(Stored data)
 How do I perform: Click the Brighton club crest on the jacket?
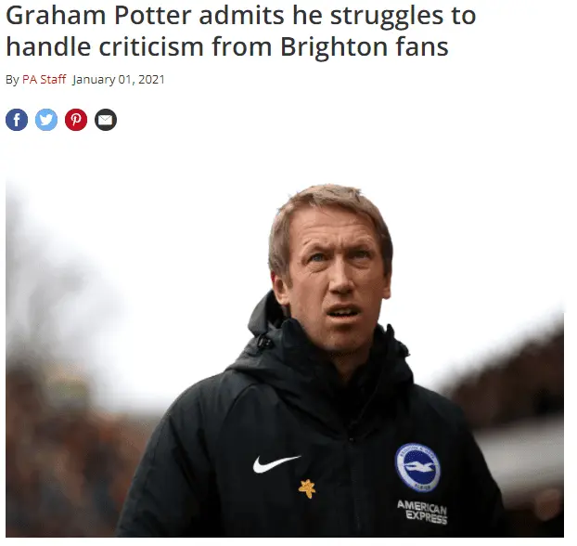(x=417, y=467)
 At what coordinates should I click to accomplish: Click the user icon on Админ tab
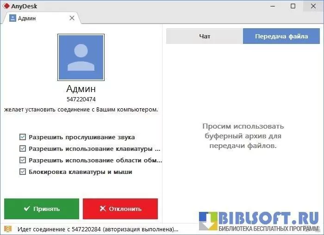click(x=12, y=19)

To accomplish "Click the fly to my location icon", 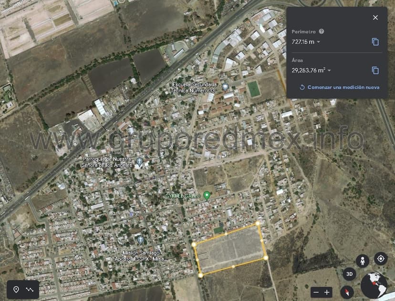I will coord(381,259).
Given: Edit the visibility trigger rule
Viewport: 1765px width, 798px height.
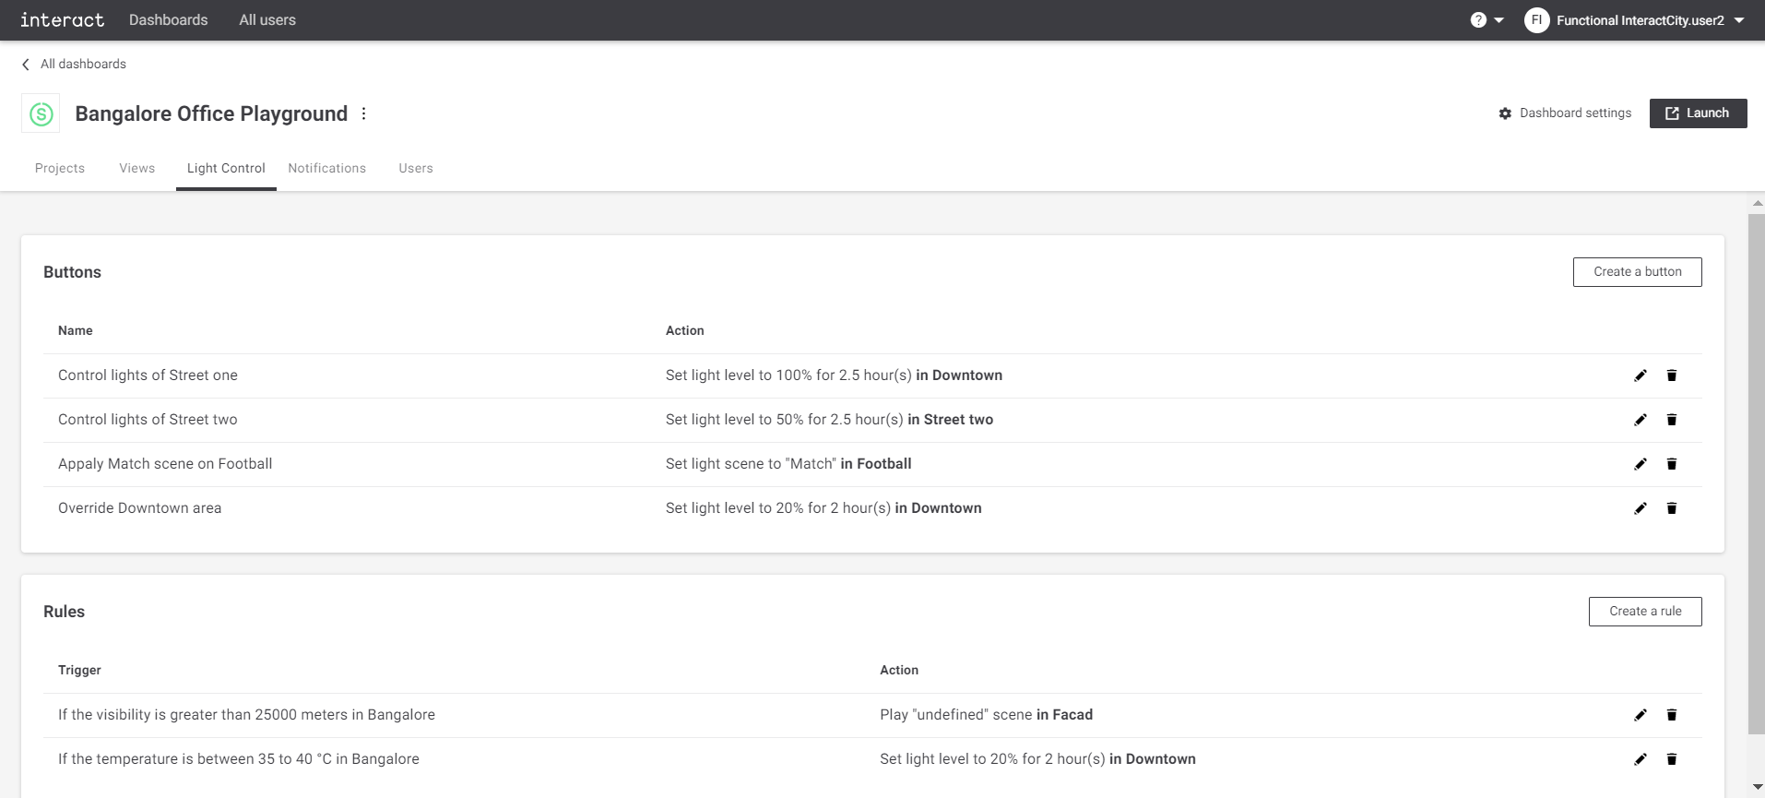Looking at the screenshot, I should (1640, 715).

> [Task statement]:
An exact restatement of the lines from the one holding "Given: Edit the visibility trigger rule" through the end of the entries, both ends included, is the whole answer. Pictures stay out.

> [Answer to this task]:
Given: Edit the visibility trigger rule
Viewport: 1765px width, 798px height.
Looking at the screenshot, I should (1640, 715).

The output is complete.